During the interview, a talkative and, at times, fiery Oddsson criticised Prime Minister Johanna Sigurdardottir for her continued keenness for him to leave his job. He argued that the central bank had been warning the government and the commercial banks of their need to downsize at least since spring 2007.
He also said that the central bank has done an admirable job since the banking collapse last October. The central bank has been instrumental in achieving the seemingly impossible tasks of getting the financial system running again and floating the krona currency.
On the issue of his personal unpopularity, Oddsson said that polls showing over 90 percent of the public wanting him to resign were pushed by the “Baugur Press” to make him look bad.

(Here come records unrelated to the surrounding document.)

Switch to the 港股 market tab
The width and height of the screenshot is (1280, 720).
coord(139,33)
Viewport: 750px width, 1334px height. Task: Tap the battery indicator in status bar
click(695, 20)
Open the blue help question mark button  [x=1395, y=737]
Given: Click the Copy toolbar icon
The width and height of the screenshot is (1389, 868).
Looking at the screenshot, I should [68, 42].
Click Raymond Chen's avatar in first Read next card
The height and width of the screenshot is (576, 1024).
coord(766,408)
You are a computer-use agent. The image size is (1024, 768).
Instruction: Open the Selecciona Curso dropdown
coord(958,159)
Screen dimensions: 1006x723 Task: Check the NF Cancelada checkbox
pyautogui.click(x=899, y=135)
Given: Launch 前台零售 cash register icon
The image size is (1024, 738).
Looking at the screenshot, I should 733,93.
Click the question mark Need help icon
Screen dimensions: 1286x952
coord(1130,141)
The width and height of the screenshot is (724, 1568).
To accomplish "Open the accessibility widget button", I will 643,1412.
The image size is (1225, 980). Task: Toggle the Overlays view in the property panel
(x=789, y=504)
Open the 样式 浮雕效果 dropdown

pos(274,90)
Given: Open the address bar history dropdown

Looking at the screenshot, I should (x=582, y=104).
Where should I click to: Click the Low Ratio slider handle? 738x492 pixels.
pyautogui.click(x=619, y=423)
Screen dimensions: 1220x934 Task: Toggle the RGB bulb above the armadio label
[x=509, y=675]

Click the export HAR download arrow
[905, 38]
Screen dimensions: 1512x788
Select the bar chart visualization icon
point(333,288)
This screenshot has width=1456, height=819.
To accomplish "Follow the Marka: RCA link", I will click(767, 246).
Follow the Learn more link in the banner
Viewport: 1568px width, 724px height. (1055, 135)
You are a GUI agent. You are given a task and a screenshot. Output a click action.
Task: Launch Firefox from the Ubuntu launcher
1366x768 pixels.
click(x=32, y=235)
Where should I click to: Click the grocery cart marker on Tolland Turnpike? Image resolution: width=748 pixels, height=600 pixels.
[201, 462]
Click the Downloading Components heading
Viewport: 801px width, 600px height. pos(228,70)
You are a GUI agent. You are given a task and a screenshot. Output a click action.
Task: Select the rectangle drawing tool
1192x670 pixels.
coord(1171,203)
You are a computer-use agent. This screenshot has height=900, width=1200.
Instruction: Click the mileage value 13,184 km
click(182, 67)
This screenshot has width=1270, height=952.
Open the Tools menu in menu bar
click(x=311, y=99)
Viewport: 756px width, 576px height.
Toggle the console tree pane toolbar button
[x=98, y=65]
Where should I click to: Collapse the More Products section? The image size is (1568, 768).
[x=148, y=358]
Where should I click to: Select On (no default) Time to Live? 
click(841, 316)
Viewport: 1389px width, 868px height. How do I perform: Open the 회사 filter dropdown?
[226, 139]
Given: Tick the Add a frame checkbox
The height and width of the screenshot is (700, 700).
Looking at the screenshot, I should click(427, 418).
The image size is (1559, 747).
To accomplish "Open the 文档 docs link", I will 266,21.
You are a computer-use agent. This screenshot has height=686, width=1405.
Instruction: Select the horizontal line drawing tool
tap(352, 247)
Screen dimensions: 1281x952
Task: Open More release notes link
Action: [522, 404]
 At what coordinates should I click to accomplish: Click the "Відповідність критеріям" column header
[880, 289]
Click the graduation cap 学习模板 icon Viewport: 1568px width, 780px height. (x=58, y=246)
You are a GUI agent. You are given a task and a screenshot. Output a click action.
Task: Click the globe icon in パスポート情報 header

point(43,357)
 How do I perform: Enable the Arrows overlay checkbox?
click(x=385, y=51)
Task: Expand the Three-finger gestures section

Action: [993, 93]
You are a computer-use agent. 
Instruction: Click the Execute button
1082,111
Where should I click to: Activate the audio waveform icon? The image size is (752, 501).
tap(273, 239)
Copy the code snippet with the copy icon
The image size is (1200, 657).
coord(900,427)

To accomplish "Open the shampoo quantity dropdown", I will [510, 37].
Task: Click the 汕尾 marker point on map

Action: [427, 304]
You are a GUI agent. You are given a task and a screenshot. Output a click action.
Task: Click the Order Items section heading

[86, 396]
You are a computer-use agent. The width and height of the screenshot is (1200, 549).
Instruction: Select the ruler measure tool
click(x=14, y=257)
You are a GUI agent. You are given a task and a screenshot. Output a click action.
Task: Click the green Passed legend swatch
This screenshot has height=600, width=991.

Oddsson has a famously bad relationship with the owners of Baugur and several other large companies, and has frequently complained about their media outlets’ bias against him.
His claim to have sent a letter to the police’s Financial Crimes Department in December asking them to investigate Mohamed Bin Khalifa’s purchase of a 5 percent stake in Kaupthing has been confirmed by police sources.
Not only has the Central Bank of Iceland been proactive enough in its job, it has “done as much or even more than most central banks,” Oddsson said.
He also said during the 40 minute long interview, that the hundreds of ‘special’ loan arrangements private companies reached with the old banks was unacceptable, and the fact that the idea of an official investigation is still being “set to one side” is scandalous.